Kaum los gelatscht das volle Programm, was das Wetter hergibt. Es schüttet, gewittert, hagelt und was das schlechte Wetter sonst noch so alles kann. Jetzt ist auch die Unterbuxe durch und weil wir nun nicht mal mehr die Hand vor Augen sehen, holt der Mann meiner Brieffreundin das Auto, während wir drei einen dritten Stop einlegen. Wir bibbern, tropfen, sind aber trotzdem bester Laune. Die Bedienung gibt alles, um uns wieder warm zu kriegen, serviert Tee, Kaffee und Kakao und dreht die Heizung hoch.
Schneller als gedacht ist der Mann meiner Brieffreundin wieder bei uns und wir sitzen schließlich tropfend und uns scheckig lachend im Auto.
Fazit und so
Das war mal Abenteuer 😄
Ich habe selten solche Wetterkapriolen erlebt, aber wir hatten dennoch reichlich Spaß.
Darüber hinaus ist der Weg zwar zum Großteil asphaltiert, gibt aber eine schöne Tour ab, wenn man tolles Wetter hat. Es gibt reichlich Möglichkeiten einzukehren und kurz vor Ende des Weges am Strand oder im Strandkorb zu liegen. Für Kids ist der Weg ebenfalls geeignet, da es nicht bergauf geht und man bei den Einkehrmöglichkeiten auch an die Zwerge gedacht hat.

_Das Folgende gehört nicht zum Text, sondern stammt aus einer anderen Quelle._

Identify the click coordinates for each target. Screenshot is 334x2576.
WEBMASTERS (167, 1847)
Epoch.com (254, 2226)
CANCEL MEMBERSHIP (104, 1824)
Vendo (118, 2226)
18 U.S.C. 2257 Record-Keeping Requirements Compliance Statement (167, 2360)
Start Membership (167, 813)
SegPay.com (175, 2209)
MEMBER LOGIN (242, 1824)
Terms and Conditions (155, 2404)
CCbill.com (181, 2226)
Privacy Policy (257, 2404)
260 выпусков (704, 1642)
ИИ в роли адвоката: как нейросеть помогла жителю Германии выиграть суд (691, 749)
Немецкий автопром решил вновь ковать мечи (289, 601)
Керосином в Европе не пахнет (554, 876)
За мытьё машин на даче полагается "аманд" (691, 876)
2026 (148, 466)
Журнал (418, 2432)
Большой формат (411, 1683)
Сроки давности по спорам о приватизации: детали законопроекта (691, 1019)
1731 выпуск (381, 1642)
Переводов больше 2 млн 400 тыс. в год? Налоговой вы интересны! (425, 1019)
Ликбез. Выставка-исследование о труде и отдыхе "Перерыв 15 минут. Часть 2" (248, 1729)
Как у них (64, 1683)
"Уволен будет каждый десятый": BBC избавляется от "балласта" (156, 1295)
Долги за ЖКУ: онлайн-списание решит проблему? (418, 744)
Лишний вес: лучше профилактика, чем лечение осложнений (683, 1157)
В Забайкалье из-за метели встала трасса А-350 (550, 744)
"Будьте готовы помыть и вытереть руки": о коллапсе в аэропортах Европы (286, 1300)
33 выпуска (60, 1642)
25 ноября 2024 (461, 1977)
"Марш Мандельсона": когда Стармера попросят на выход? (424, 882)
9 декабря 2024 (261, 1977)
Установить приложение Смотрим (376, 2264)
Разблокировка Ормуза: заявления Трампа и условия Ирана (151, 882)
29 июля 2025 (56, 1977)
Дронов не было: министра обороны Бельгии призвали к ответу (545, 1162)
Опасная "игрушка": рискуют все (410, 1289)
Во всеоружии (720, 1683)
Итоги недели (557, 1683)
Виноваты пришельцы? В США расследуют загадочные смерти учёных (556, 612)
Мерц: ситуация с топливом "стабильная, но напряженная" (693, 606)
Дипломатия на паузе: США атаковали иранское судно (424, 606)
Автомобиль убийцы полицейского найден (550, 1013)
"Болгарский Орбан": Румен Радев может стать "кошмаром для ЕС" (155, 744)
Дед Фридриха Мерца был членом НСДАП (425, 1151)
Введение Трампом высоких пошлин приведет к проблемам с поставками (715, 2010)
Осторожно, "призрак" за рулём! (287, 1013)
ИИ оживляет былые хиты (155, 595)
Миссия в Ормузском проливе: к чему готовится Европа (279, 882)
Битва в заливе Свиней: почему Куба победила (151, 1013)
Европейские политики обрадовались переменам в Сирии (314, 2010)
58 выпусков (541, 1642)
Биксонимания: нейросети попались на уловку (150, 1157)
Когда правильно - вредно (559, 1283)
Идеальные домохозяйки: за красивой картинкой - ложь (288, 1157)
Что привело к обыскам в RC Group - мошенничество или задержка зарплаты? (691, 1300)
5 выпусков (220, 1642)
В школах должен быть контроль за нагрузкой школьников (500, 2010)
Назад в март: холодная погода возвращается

Es gibt Spielplätze, die Möglichkeit im Sand zu buddeln oder mit dem Tretboot über den See zu gondeln.
Wenn man also einen Weg sucht, der nicht anspruchsvoll ist, reichlich Einkehrmöglichkeiten bietet und für die gesamte Familie Spaß bringt, dann ist der Schieder See bestens geeignet.